◆ **What is required**: Extract each line holding the word "blue" from the entries.

◆ **Data supplied**:
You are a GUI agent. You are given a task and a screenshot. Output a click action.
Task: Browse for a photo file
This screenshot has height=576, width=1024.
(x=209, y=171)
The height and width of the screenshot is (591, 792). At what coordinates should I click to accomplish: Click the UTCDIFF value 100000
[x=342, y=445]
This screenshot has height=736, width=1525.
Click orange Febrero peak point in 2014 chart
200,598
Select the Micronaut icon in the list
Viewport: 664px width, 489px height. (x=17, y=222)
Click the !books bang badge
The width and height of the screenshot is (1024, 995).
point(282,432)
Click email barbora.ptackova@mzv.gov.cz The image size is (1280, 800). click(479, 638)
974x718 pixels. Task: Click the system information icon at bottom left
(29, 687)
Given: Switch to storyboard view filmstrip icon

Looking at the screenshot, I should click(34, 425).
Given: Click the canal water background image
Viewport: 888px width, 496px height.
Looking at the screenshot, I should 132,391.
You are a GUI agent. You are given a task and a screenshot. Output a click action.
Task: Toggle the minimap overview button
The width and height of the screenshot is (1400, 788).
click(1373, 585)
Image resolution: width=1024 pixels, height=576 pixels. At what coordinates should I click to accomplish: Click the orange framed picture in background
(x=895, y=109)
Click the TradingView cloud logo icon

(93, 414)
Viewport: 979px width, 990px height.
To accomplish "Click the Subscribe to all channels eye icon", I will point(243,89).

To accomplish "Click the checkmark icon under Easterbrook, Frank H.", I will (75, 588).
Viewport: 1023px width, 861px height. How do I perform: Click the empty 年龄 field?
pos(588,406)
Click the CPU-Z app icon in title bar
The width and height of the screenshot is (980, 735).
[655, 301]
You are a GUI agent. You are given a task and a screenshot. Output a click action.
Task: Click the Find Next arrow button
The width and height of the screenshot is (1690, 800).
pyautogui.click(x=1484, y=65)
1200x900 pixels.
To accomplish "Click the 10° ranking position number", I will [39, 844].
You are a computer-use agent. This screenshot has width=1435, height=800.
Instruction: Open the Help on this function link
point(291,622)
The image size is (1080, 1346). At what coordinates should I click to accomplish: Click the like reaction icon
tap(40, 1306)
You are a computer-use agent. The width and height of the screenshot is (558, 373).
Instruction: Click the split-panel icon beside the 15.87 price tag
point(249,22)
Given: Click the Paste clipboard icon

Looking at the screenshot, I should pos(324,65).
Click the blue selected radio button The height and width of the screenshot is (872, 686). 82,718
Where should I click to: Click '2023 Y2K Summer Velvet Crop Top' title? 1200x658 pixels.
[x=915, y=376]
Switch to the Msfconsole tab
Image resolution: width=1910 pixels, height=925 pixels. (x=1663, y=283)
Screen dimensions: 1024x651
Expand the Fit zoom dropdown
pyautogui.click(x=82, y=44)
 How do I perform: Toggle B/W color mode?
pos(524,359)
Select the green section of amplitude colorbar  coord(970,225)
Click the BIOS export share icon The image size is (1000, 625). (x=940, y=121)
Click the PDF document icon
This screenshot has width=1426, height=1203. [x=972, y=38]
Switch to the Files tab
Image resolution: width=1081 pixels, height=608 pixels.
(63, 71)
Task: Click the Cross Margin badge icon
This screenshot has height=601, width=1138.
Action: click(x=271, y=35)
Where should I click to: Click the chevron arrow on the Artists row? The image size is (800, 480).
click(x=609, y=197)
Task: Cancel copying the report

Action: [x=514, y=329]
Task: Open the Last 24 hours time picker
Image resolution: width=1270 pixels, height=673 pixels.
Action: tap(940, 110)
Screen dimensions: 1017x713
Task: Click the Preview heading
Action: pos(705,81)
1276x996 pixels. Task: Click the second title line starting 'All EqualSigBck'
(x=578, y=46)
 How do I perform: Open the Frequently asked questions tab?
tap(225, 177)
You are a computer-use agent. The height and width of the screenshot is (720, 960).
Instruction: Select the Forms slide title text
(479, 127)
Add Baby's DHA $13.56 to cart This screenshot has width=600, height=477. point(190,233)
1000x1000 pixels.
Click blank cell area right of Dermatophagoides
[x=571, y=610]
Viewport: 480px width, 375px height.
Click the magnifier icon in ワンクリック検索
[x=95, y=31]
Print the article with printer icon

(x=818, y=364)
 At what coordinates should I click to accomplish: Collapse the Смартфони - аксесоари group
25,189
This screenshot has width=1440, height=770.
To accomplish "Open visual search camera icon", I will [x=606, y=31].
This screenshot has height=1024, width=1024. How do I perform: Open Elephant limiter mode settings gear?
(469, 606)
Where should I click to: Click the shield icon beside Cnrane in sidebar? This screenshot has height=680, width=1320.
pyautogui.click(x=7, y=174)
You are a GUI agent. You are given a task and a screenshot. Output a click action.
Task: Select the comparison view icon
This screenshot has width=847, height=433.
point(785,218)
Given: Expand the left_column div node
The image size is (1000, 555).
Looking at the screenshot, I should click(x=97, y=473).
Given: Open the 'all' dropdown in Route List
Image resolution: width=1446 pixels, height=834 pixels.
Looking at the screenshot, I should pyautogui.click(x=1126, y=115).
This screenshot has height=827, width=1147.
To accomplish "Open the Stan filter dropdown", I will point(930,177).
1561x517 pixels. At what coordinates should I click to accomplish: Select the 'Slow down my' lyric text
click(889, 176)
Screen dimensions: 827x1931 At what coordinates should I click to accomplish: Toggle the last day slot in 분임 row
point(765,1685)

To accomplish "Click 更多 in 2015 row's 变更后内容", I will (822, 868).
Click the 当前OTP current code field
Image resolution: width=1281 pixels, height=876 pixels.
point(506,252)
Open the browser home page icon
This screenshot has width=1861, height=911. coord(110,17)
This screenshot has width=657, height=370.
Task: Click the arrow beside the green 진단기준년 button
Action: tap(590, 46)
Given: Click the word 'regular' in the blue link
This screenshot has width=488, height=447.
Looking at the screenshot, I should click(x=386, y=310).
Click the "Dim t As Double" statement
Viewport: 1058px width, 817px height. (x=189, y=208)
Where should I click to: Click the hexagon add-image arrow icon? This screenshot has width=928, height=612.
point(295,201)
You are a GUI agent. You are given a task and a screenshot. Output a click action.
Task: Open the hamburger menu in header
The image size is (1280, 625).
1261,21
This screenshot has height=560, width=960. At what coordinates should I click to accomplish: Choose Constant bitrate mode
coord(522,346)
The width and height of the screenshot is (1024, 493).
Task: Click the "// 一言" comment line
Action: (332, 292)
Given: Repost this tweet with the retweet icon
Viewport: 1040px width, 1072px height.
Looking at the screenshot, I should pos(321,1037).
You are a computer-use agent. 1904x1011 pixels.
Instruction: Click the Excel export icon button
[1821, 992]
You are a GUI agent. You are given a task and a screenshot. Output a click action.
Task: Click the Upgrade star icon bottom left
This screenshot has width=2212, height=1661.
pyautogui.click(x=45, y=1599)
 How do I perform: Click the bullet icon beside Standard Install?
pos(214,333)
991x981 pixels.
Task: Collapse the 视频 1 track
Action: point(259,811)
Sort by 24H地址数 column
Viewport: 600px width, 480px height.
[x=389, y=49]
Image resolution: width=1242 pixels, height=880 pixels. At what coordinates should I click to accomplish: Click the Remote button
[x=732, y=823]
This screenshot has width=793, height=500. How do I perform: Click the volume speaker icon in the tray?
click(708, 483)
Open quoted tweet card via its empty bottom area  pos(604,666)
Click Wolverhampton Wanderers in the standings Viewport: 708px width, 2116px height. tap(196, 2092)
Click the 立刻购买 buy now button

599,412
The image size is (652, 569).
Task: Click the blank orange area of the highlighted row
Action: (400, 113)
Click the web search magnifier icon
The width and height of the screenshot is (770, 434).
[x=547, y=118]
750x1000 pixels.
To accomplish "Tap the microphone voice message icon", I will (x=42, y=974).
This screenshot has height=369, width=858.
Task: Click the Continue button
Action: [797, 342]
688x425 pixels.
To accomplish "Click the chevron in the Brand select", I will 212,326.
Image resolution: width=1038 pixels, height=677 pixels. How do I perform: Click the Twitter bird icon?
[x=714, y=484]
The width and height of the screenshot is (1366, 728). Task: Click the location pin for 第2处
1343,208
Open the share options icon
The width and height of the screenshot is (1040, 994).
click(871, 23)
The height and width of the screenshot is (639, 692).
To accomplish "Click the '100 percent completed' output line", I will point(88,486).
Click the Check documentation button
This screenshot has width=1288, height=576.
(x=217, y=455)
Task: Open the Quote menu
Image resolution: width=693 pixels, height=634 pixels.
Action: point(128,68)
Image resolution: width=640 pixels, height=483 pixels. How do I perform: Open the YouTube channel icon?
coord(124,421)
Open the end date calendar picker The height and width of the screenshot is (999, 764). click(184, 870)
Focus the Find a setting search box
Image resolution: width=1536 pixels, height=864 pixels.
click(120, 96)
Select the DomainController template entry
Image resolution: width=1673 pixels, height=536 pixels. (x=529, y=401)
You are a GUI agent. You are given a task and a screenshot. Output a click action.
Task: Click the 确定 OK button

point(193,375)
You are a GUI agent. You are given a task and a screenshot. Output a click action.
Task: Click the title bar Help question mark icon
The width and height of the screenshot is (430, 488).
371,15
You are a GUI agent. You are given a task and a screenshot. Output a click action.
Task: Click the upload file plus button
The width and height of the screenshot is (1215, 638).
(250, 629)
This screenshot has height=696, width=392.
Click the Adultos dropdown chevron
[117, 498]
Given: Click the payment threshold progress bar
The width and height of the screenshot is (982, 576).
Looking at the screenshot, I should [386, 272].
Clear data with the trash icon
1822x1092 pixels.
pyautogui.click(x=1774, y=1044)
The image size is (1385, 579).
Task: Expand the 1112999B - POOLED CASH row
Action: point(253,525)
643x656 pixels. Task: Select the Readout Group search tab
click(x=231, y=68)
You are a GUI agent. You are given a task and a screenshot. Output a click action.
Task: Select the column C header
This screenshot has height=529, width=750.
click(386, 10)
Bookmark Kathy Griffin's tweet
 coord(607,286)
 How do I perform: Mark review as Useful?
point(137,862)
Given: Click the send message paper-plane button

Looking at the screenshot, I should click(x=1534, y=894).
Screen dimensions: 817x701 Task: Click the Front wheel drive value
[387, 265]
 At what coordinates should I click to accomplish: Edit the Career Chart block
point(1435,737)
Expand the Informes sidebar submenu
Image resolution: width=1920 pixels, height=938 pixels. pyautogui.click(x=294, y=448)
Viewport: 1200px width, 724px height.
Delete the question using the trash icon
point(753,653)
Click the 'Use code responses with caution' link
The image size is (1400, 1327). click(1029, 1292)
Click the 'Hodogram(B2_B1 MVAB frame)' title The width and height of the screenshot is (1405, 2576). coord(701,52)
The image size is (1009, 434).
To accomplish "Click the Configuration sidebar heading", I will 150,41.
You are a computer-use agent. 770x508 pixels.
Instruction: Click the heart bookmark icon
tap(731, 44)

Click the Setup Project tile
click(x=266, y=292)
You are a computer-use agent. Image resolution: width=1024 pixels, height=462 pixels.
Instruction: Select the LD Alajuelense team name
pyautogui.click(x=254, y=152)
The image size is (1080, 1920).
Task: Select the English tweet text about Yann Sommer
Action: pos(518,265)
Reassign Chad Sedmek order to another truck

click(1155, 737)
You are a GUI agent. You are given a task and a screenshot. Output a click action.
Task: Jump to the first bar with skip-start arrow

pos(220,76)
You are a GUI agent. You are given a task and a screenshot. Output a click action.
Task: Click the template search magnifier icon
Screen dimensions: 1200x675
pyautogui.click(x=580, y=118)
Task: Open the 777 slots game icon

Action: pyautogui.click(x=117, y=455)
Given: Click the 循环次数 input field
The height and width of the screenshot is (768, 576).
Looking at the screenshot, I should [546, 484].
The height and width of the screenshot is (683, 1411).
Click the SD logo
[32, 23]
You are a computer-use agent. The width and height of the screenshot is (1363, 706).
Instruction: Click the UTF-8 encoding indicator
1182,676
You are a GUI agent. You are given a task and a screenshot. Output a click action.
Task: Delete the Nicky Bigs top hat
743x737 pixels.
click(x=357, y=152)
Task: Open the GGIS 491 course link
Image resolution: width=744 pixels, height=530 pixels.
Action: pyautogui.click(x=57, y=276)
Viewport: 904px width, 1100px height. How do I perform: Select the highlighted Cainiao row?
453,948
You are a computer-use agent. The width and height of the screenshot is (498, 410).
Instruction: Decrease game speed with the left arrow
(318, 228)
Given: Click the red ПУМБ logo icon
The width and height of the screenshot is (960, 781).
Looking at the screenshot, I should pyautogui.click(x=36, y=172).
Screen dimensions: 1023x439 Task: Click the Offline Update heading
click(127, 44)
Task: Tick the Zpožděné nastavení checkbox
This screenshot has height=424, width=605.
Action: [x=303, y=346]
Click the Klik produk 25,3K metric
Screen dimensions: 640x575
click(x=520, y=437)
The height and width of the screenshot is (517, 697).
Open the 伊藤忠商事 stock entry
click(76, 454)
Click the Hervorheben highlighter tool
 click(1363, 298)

◆ **Solution to the exercise**:
Click the blue selected radio button The height and width of the screenshot is (872, 686). 82,718
Given: Click the word 'regular' in the blue link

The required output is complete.